As stakeholders there are a number of change organizations that are available for us to join if we want to participate in taking our church back and beyond Vatican II. I suspect that most of you are familiar with the major lay organization in your own countries and around the world, so I’ll put their websites along with additional articles, at the end of this posting, so you can refresh your memories if you think it’s necessary. What all the lay organizations need is more of us stakeholders to join them in their missions.
A NEW GOVERNANCE MODEL
Besides the older lay organizations’ contributions, I see a source of hope in a lay group that was established in 2005, the National Leadership Roundtable on Church Governance (NLRCG). If you check their website [LINK] you’ll see a completely different type of organization with strong ties to the US Conference of Catholic Bishops (USCCB), with a membership that includes key lay leaders from organizations across the country. The “Target membership is approximately 225 individuals who are top leaders and key experts from the worlds of business, civic life, professional associations, foundations, universities, healthcare systems, vibrant parishes, and other organizations.” The board of directors is made up of seven lay women, seven laymen, and three clergymen. The Executive Director is a lay woman. I was very impressed with the credentials the members have and what they’ve accomplished in a short time. If you check their website, their annual reports for the last few years, along with their mission, strategic plans etc. are available.

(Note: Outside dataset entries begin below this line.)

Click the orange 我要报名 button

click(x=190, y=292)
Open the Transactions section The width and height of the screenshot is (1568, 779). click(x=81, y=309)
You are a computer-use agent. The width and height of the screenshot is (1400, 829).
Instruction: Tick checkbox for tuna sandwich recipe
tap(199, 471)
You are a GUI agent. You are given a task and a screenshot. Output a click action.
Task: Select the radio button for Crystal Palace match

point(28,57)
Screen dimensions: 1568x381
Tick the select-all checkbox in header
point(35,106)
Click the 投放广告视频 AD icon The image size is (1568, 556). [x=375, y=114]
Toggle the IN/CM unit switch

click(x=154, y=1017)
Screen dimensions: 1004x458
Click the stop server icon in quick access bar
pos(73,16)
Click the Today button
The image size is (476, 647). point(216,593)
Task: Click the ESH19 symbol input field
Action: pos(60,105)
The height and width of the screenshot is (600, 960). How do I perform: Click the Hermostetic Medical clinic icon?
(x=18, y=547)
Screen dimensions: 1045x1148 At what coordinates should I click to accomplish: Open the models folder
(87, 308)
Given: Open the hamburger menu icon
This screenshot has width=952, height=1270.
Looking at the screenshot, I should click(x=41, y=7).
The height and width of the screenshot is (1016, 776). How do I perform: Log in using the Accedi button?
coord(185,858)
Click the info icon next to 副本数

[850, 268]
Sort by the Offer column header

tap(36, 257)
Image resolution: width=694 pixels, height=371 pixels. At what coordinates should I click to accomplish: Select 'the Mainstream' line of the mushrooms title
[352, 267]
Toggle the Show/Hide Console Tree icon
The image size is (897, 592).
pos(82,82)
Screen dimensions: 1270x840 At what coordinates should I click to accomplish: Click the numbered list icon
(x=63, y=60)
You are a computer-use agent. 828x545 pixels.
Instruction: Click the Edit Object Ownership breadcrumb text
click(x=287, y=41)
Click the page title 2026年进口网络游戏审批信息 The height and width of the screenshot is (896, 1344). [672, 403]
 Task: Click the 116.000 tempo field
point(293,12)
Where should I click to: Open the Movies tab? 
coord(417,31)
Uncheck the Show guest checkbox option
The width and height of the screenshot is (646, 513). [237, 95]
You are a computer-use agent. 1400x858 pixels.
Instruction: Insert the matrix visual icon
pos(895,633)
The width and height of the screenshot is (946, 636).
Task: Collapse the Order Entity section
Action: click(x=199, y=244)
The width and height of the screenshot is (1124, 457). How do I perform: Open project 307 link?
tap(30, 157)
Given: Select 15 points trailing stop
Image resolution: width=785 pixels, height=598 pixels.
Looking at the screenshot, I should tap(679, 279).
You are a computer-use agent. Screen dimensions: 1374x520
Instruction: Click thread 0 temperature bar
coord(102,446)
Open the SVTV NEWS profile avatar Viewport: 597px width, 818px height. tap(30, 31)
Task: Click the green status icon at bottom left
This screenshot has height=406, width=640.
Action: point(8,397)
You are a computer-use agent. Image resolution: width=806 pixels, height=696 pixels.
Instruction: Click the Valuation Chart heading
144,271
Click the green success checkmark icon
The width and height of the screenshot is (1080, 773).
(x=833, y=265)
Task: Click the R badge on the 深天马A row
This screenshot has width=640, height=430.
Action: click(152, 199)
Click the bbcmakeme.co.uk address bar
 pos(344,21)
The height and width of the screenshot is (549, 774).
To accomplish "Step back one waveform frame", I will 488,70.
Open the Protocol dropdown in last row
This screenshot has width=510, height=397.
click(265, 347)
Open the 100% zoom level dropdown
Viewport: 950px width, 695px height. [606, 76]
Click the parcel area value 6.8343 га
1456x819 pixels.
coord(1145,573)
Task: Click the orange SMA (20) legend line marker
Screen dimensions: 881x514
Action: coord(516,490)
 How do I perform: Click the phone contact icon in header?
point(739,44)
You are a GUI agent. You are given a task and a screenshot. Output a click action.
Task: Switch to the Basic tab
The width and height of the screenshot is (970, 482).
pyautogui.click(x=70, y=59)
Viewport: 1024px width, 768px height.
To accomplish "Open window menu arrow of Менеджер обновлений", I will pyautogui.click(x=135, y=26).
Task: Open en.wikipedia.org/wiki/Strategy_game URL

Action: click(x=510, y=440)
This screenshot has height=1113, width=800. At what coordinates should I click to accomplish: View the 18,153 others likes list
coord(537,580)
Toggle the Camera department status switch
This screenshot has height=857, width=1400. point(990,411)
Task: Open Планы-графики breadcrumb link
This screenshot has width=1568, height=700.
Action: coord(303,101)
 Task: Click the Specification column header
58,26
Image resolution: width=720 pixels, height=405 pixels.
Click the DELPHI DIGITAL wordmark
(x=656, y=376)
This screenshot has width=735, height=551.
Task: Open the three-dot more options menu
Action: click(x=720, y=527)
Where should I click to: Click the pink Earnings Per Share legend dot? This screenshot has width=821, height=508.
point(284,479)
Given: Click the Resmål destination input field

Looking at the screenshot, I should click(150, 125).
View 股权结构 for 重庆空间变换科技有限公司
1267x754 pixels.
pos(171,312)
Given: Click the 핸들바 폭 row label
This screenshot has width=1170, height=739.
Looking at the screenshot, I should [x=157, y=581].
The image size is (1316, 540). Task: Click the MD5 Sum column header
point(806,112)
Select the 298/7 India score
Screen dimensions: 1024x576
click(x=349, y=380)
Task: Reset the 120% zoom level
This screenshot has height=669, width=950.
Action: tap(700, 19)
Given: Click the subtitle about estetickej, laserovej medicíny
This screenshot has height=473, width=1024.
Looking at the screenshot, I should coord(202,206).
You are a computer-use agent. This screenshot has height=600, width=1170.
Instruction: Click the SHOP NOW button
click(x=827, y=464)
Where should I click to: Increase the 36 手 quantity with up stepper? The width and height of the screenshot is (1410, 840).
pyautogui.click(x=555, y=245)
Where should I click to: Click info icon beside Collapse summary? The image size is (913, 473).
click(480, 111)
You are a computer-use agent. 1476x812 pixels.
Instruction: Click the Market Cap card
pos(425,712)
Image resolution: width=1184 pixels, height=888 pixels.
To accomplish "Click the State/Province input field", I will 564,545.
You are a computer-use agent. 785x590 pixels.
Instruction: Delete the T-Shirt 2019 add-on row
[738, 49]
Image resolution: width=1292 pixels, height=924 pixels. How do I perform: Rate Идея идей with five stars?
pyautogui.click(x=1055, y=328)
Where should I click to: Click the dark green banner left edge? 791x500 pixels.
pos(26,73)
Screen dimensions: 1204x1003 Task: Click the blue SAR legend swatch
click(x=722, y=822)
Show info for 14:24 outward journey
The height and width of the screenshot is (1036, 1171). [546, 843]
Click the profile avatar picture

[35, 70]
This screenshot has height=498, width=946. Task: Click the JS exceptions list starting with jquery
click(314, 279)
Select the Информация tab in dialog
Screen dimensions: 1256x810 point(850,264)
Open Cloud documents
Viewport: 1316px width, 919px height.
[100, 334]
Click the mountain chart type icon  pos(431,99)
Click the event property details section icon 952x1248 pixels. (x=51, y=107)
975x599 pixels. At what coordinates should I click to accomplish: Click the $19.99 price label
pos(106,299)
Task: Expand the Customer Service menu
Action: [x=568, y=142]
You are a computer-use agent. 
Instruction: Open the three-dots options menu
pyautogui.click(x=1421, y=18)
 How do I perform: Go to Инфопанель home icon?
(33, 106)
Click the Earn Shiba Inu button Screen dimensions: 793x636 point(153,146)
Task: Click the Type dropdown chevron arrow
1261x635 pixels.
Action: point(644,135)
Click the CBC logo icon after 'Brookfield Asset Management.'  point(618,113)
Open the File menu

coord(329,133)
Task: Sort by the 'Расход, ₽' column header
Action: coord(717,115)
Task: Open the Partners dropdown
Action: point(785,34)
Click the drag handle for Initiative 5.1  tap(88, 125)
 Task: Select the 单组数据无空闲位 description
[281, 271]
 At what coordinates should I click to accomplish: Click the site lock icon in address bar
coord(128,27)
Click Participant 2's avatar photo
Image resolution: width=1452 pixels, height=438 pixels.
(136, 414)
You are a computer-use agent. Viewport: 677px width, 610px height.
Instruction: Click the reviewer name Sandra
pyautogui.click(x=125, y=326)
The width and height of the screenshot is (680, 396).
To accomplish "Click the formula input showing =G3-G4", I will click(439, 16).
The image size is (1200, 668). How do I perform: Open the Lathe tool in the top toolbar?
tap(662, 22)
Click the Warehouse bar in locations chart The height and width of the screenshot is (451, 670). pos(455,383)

One of their guiding principles of NLRCG is to provide:
“…an avenue for greater incorporation of the expertise of all the faithful, especially in the areas of church management, finance, and human resource development. By virtue of baptism, lay people have not only the right but also the duty to offer their gifts and talents in service of the church. See: Christifideles Laici – Pope John Paul II’s Apostolic Exhortation on The Vocation and The Mission of the Lay Faithful in the Church and in the World, 1988, 29 and Code of Canon Law, Canon 222.1, 1983.
NLRCG’s goal is to build “… a Church that is stronger in areas of management, finance and human resources and more fully utilizes the talents and skills of the laity.” Their recommendations are presented to the USCCB and, as stated in an article in America, they become a, Blue Print for Change [LINK], “…a roadmap for strengthening the organizational, financial, and managerial structures of the church at three levels: national, diocesan, and parish.”
Given the fact that, “…the Catholic Church in the United States, with its more than one million employees and operating budget of nearly $100 billion, is comparable in size and scope to some of the nation’s largest corporations…” having management experts guide the bishops seems like an excellent idea. Especially, since most bishops do not have any professional credentials or experience in managing what is essentially a position for a CEO of a large “corporation”. At the very least it should promote a new transparency in the church, and strengthens the role of the laity in at least the governance of the church, and give them a foot in the door for being included in decisions on the church’s teachings. I believe that the clergy sexual abuse of children, would never have reached the proportions it did if the “managers”, i.e. bishops, were not able to cover up for the perpetrators. In the words of James Muller, “With lay people involved in the decision making, certainly no priest who had abused a child would have been transferred to another parish…parents would never have permitted it.”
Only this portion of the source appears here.